** WHAT YOU HAVE TO DO **
Make an exact copy of every entry below, with the pictures left out.

** DATA FOR REVIEW **
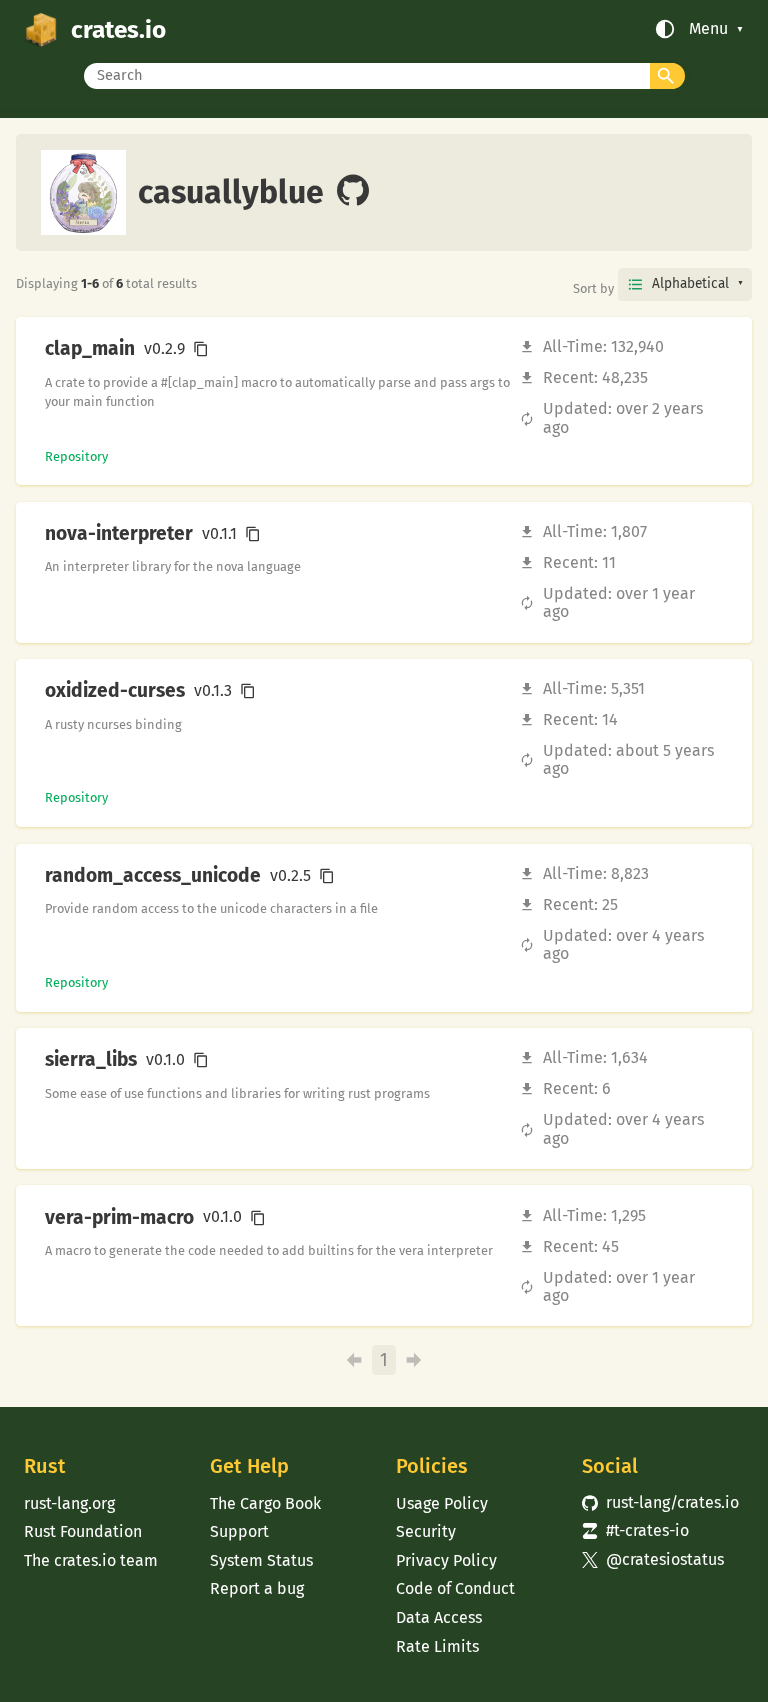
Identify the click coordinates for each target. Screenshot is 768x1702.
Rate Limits (437, 1646)
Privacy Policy (446, 1560)
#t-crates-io (635, 1530)
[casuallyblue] (353, 192)
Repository (76, 456)
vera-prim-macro (119, 1218)
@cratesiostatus (653, 1559)
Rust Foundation (83, 1531)
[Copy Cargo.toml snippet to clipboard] (201, 349)
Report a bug (257, 1588)
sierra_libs (91, 1060)
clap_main (90, 349)
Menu (708, 29)
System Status (261, 1560)
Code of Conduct (455, 1588)
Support (239, 1531)
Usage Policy (442, 1503)
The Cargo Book (265, 1503)
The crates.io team (91, 1560)
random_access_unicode (153, 876)
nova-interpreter (119, 534)
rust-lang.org (69, 1503)
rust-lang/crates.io (660, 1502)
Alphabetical (690, 283)
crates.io (118, 29)
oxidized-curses (115, 691)
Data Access (439, 1617)
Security (426, 1531)
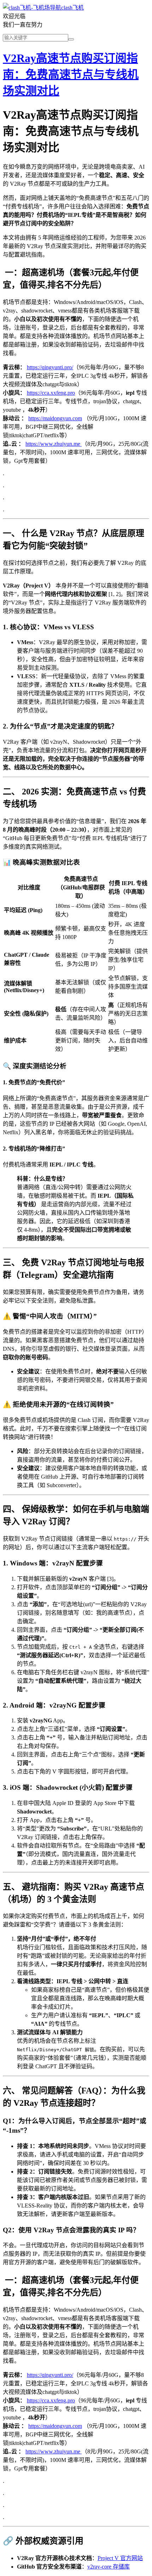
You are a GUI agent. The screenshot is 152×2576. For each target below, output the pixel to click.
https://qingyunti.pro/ (50, 367)
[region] (76, 963)
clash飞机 (72, 8)
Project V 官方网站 (120, 2558)
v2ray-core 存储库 (108, 2567)
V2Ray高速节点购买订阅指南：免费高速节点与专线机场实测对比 (71, 74)
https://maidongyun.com (55, 418)
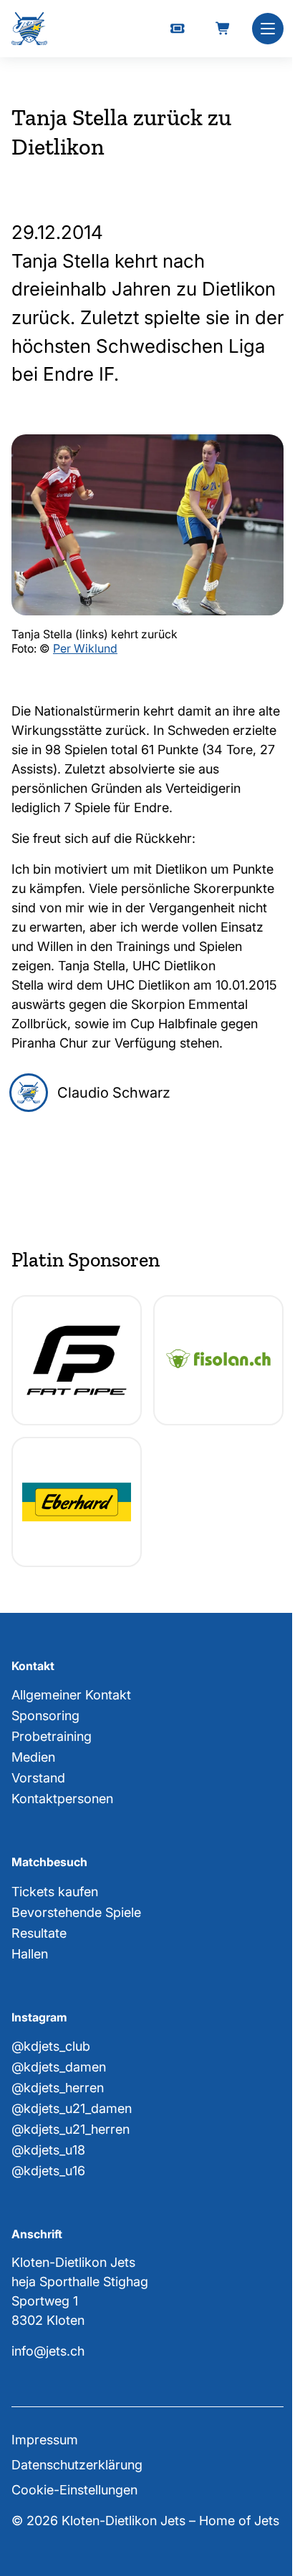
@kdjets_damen (58, 2066)
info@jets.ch (47, 2350)
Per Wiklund (85, 648)
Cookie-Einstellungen (74, 2489)
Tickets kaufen (54, 1891)
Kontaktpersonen (62, 1798)
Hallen (29, 1953)
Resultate (39, 1933)
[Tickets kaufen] (177, 28)
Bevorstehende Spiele (76, 1912)
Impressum (44, 2439)
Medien (33, 1757)
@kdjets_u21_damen (71, 2108)
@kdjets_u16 (48, 2170)
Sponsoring (45, 1715)
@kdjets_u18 (48, 2149)
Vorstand (38, 1777)
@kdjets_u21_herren (70, 2129)
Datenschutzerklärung (76, 2464)
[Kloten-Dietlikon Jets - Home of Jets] (29, 29)
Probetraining (51, 1736)
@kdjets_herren (57, 2087)
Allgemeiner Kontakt (71, 1694)
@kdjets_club (50, 2046)
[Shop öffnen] (223, 28)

** ANSWER TO THIS TASK **
Identify the click coordinates for each target. Screenshot is 768x1702.
Rate Limits (437, 1646)
Privacy Policy (446, 1560)
#t-crates-io (635, 1530)
[casuallyblue] (353, 192)
Repository (76, 456)
vera-prim-macro (119, 1218)
@cratesiostatus (653, 1559)
Rust Foundation (83, 1531)
[Copy Cargo.toml snippet to clipboard] (201, 349)
Report a bug (257, 1588)
sierra_libs (91, 1060)
clap_main (90, 349)
Menu (708, 29)
System Status (261, 1560)
Code of Conduct (455, 1588)
Support (239, 1531)
Usage Policy (442, 1503)
The Cargo Book (265, 1503)
The crates.io team (91, 1560)
random_access_unicode (153, 876)
nova-interpreter (119, 534)
rust-lang.org (69, 1503)
rust-lang/crates.io (660, 1502)
Alphabetical (690, 283)
crates.io (118, 29)
oxidized-curses (115, 691)
Data Access (439, 1617)
Security (426, 1531)
You are a GUI agent. The screenshot is 152×2576. For each target below, output the pixel to click.
https://qingyunti.pro/ (50, 367)
[region] (76, 963)
clash飞机 (72, 8)
Project V 官方网站 (120, 2558)
v2ray-core 存储库 (108, 2567)
V2Ray高速节点购买订阅指南：免费高速节点与专线机场实测对比 (71, 74)
https://maidongyun.com (55, 418)
@kdjets_damen (58, 2066)
info@jets.ch (47, 2350)
Per Wiklund (85, 648)
Cookie-Einstellungen (74, 2489)
Tickets kaufen (54, 1891)
Kontaktpersonen (62, 1798)
Hallen (29, 1953)
Resultate (39, 1933)
[Tickets kaufen] (177, 28)
Bevorstehende Spiele (76, 1912)
Impressum (44, 2439)
Medien (33, 1757)
@kdjets_u21_damen (71, 2108)
@kdjets_u16 (48, 2170)
Sponsoring (45, 1715)
@kdjets_u18 (48, 2149)
Vorstand (38, 1777)
@kdjets_u21_herren (70, 2129)
Datenschutzerklärung (76, 2464)
[Kloten-Dietlikon Jets - Home of Jets] (29, 29)
Probetraining (51, 1736)
@kdjets_herren (57, 2087)
Allgemeiner Kontakt (71, 1694)
@kdjets_club (50, 2046)
[Shop öffnen] (223, 28)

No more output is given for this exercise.